Current non-invasive neuroimaging techniques trade off between spatial resolution and temporal resolution. While magnetoencephalography (MEG) can capture rapid neural dynamics and functional magnetic resonance imaging (fMRI) can spatially localize brain activity, a unified picture that preserves both high resolutions remains an unsolved challenge with existing source localization or MEG-fMRI fusion methods, especially for single-trial naturalistic data. We collected whole-head MEG when subjects listened passively to more than seven hours of narrative stories, using the same stimuli in an open fMRI dataset (LeBel et al., 2023). We developed a transformer-based encoding model that combines the MEG and fMRI from these two naturalistic speech comprehension experiments to estimate latent cortical source responses with high spatiotemporal resolution. Our model is trained to predict MEG and fMRI from multiple subjects simultaneously, with a latent layer that represents our estimates of reconstructed cortical sources. Our model predicts MEG better than the common standard of single-modality encoding models, and it also yields source estimates with higher spatial and temporal fidelity than classic minimum-norm solutions in simulation experiments. We validated the estimated latent sources by showing its strong generalizability across unseen subjects and modalities. Estimated activity in our source space predict electrocorticography (ECoG) better than an ECoG-trained encoding model in an entirely new dataset. By integrating the power of large naturalistic experiments, MEG, fMRI, and encoding models, we propose a practical route towards millisecond-and-millimeter brain mapping.

Figures (8)

• Figure 1: Integration of MEG and fMRI. Our work integrates the millisecond-level temporal precision of MEG with the millimeter-scale spatial specificity of fMRI to reconstruct cortical source activity at a high spatiotemporal resolution in naturalistic experiments.
• Figure 2: Architecture of the MEG-fMRI encoding model. Feature streams enter the network through the input layer and traverse four transformer layers before being projected into the "fsaverage" source space by the source layer. The source estimates in the "fsaverage" source space is then transformed into subject-specific source estimates by the source morphing matrix. The MEG head predicts sensor signals by multiplying the source estimates with the lead-field matrix. The fMRI head predicts BOLD responses by convolving the downsampled envelope of the source estimates with a learnable hemodynamic response function (HRF) kernel. The MEG and fMRI of multiple subjects (e.g., S1, S2, ...) are predicted simultaneously. Under the joint constraints of MEG and fMRI from multiple subjects, our model recovers the source estimates with high spatiotemporal resolution. Dashed arrows indicate steps that are pre-computed and not learnable.

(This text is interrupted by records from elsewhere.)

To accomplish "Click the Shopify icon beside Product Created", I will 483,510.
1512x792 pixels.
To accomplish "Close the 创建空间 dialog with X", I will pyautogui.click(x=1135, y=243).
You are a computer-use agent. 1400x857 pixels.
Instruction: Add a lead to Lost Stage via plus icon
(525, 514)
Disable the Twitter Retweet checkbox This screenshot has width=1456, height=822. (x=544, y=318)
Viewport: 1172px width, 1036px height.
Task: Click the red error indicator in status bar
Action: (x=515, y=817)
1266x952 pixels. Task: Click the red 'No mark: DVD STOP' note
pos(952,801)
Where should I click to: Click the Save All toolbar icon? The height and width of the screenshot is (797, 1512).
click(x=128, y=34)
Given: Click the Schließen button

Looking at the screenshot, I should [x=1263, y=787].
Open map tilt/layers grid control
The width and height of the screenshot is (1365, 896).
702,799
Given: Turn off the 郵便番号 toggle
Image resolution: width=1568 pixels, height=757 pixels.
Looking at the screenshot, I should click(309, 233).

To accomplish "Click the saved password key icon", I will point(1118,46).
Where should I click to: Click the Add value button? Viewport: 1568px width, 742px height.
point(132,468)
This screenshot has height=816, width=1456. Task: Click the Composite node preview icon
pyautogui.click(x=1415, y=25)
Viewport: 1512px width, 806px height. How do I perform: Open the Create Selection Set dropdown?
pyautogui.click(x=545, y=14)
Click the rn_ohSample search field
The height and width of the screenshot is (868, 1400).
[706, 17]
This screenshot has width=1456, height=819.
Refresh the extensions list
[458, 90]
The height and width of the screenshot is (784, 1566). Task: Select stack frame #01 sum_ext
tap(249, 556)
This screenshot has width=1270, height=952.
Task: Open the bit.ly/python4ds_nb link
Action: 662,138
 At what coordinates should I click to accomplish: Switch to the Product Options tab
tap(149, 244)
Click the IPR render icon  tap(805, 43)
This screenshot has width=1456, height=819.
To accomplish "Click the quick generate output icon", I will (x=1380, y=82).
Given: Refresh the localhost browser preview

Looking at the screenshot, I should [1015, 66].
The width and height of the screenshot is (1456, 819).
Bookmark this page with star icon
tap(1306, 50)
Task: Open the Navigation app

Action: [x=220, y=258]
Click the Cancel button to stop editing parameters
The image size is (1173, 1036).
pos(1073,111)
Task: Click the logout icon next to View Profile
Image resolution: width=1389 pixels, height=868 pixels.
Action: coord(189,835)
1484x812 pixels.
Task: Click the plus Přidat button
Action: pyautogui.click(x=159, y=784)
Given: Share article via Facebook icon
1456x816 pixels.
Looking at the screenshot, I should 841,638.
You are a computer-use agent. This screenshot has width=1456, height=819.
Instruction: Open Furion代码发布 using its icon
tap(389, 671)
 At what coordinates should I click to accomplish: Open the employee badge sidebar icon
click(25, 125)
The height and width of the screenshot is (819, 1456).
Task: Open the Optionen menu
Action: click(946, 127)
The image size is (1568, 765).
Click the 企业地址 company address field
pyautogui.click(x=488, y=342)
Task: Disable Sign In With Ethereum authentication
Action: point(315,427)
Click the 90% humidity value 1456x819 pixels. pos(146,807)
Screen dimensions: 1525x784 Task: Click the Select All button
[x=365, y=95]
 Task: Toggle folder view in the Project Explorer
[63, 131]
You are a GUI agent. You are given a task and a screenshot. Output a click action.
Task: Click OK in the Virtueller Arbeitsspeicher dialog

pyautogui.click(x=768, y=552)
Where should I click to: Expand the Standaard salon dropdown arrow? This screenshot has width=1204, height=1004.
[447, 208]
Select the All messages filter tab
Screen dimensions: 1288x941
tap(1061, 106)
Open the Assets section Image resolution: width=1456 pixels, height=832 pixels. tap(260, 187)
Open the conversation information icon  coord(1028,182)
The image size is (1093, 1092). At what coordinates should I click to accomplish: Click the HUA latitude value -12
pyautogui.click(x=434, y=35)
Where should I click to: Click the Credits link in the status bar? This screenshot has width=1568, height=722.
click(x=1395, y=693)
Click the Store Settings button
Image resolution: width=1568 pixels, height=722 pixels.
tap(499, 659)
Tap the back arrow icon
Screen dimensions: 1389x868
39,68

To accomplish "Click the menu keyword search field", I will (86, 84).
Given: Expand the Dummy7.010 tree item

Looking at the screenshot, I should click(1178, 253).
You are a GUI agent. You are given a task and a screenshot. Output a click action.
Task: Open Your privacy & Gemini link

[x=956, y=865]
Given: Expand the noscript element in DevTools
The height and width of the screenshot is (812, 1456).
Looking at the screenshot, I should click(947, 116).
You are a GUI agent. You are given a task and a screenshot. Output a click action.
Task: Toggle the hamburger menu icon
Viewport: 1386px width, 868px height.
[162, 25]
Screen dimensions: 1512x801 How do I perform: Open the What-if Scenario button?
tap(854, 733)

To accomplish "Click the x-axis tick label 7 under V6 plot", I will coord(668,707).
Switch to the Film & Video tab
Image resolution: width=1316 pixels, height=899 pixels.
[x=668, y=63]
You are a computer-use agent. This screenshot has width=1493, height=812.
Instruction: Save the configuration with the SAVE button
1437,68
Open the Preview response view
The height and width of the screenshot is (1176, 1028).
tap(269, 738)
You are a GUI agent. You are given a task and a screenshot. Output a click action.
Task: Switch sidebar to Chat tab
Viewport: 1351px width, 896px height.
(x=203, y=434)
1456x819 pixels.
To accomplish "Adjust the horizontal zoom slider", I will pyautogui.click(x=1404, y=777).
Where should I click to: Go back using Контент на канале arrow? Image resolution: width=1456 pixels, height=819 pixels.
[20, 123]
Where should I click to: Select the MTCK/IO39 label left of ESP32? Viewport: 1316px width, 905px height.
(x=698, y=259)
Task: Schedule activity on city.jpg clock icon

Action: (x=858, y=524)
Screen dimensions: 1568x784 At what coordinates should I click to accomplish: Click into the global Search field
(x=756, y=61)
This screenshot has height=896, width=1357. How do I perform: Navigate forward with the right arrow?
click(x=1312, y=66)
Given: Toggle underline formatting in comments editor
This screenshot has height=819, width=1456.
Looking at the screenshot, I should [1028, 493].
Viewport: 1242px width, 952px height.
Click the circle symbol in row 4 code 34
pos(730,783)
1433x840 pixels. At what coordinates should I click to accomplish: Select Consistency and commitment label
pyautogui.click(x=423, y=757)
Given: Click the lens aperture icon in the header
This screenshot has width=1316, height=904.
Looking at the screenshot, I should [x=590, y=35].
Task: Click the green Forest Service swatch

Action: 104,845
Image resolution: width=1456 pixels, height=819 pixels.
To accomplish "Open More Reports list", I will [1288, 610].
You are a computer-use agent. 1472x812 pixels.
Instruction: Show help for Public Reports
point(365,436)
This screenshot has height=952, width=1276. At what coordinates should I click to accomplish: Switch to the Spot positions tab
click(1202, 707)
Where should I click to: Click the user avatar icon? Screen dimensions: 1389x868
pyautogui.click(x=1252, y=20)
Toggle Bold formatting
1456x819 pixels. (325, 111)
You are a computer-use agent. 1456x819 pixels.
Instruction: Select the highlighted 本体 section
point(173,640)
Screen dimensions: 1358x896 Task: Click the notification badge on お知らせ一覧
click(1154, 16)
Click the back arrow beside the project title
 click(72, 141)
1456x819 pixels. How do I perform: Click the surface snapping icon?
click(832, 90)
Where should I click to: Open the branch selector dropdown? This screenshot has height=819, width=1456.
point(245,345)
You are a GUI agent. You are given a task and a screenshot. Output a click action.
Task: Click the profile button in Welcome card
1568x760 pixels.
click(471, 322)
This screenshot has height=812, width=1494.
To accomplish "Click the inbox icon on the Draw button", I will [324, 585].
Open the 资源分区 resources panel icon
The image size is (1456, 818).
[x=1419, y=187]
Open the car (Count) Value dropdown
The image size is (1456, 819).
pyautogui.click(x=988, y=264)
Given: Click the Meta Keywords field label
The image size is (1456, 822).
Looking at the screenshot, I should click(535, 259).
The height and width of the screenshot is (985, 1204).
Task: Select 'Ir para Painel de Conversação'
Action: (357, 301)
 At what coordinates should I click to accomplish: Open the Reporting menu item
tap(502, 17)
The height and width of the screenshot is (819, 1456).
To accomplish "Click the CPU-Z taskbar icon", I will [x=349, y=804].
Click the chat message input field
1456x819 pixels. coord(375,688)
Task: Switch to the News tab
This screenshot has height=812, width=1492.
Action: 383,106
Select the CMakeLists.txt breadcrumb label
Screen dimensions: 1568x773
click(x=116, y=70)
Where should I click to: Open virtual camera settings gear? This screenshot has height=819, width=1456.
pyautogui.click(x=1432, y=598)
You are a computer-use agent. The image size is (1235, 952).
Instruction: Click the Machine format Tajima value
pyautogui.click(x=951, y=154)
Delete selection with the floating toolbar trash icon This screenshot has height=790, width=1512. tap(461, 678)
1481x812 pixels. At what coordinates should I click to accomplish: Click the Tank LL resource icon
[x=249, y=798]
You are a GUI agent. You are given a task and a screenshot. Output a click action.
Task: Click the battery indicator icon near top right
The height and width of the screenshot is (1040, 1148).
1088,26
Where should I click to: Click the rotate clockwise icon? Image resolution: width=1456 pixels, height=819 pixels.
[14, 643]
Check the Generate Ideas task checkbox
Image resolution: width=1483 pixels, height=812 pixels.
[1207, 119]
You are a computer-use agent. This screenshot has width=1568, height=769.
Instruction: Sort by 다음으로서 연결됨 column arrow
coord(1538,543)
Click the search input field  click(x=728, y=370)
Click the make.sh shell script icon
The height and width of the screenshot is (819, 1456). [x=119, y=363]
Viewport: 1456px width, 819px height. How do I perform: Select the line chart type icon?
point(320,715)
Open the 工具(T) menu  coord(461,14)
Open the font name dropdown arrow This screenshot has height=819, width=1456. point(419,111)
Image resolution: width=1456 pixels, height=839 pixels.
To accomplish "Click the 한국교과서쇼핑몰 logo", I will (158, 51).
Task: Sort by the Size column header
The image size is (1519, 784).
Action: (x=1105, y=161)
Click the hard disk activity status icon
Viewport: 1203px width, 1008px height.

• Figure 3: Predictive performance on MEG and fMRI for two example subjects. Our model is comparable to single-subject, single-modality ridge models which serve as a ceiling. Top: performance on the MEG of S1. Both magnetometer and gradiometer sensors above the temporal lobe are predicted. Bottom: performance on the source-level BOLD signals of S6, shown on the inflated surface. Large parts of bilateral temporal and frontal areas are predicted.
• Figure 4: Results of simulation experiments. We report the mean Pearson $r$ computed over time within each source (left panel, temporal correlation) and over sources at each time point (right panel, spatial correlation) between the source estimates and the ground truth. Our model outperforms fMNE in both aspects under all noise levels.
• Figure 5: Predictive performance on a new ECoG dataset. Top left: Performance of our model's zero-shot prediction on a binary classification task. Top right: Mean Pearson $r$ of top 25% electrodes of our model and the linear encoding model under different amount of training data. Notably, training proportion of 0% corresponds to zero-shot prediction. Middle: Correlation map of our model's zero-shot prediction and electrode-wise correlation difference with the linear encoding model. Bottom: Correlation map of our model's trained prediction with 100% training data and electrode-wise correlation difference with the linear encoding model.